Heal Yourself At Home
GSE Atherosclerosis - Build-up of arterial plaque


What is atherosclerosis?

Most cardiovascular disease (CVD) and peripheral artery disease (PAD) is a consequence of atherosclerosis(Greek: athero=paste, sclerosis=hardening) - which is the hardening and narrowing of the arteries with an accumulation of paste, called plaque, in the arterial wall.

Atherosclerosis is a life-saving INFLAMMATORY RESPONSE to prevent you from bleeding to death!

Atherosclerosis occurs as a result of the immune system's INFLAMMATORY RESPONSE to arterial wall damage – intended as a temporary fix, plaque is laid down to prevent bleeding through a damaged blood vessel wall.


Based on his detailed autopsy studies and pathology investigations of those who had died of heart disease, late 19th century, German physiologist Rudolph Virchow proposed that the origin of heart disease was inflammation of the heart and the arteries. He found that their arteries looked as though they had been wounded inside, similar to an infected skin abrasion

Why be concerned about atherosclerosis?

If the actual cause of arterial wall damage is not addressed, arterial plaques can grow in size, eventually blocking the smaller arteries - such as the coronary arteries providing blood to the heart (causing a heart attack), or blocking /bursting the small arteries in the brain (causing strokes), or blocking peripheral arteries to the legs, feet or arms (causing pain and/or nerve/tissue damage), or setting the stage for several other undesirable possibilities:

–   Heart Attack - Each year, more than a million people in the U.S. have a heart attack, and about half of them die. Of those who die, about half of them do so within 1 hour of the start of symptoms, and before reaching the hospital.

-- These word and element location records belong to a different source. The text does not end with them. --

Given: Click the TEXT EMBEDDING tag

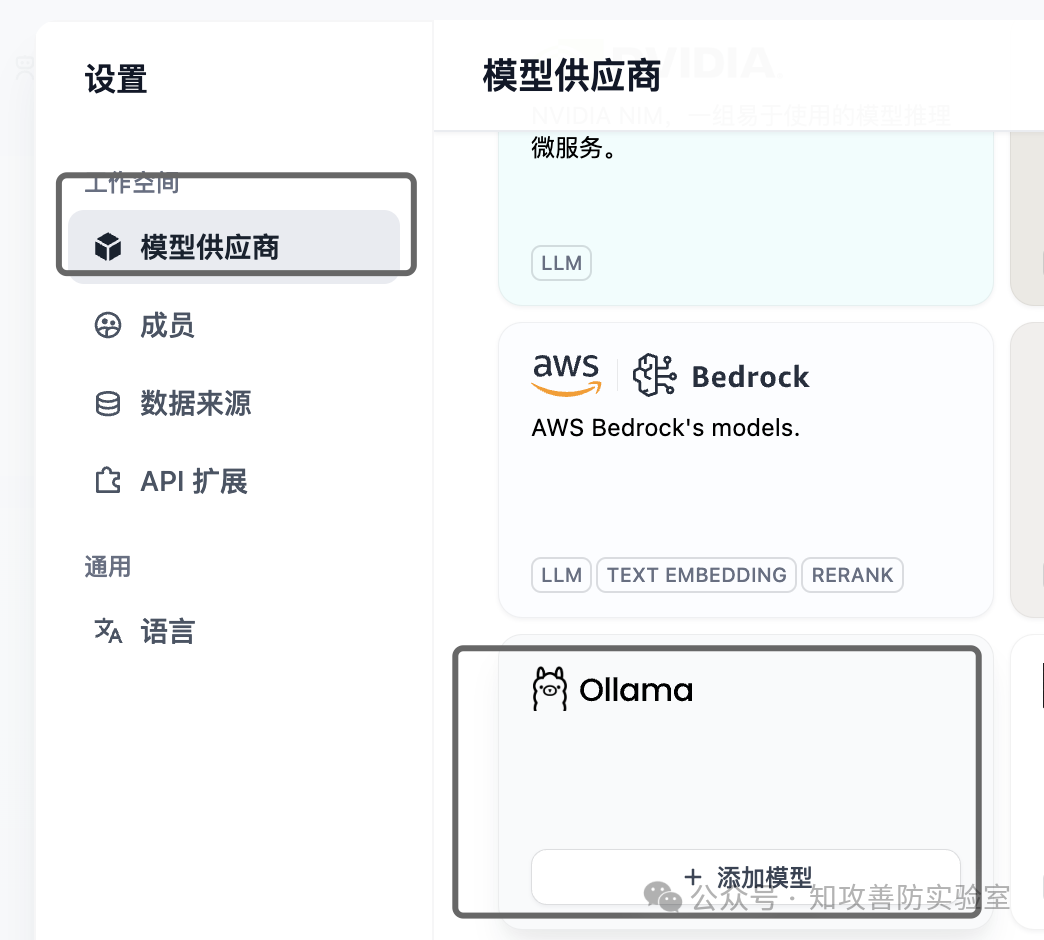Looking at the screenshot, I should 696,575.
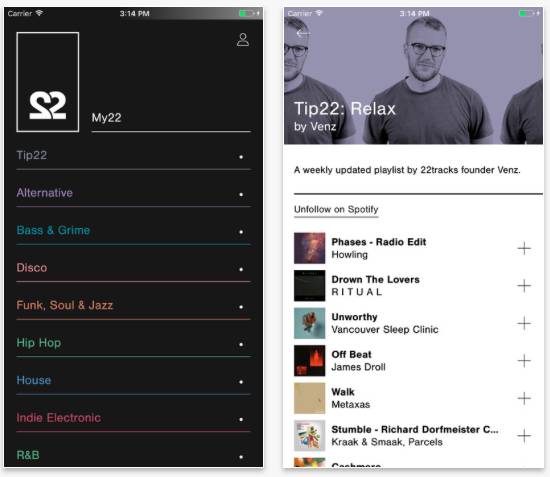550x477 pixels.
Task: Open the user profile icon
Action: pyautogui.click(x=243, y=40)
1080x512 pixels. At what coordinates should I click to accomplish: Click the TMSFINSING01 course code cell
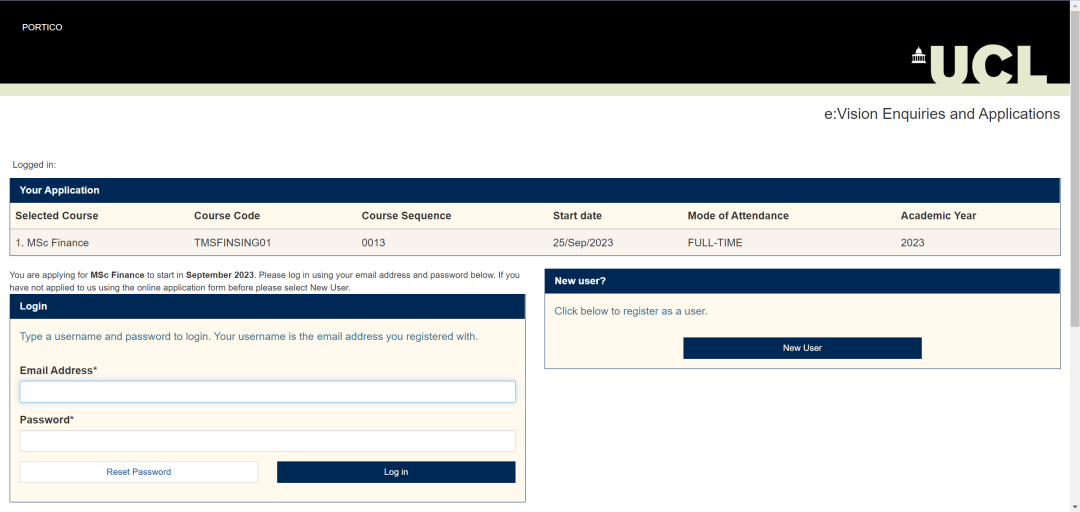coord(232,243)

•    It is usual that a heart attack, called a myocardial infarction (MI), is a problem where “plaque” has formed at the site of an injury to an arterial wall - An MI is almost always due to a blood clot (thrombus), which forms when the plaque ruptures, blocking an artery. In fact, atherosclerotic plaque rupture with thrombosis is present in coronary arteries (supplying oxygen to the heart) of 80-90% of fatal MIs.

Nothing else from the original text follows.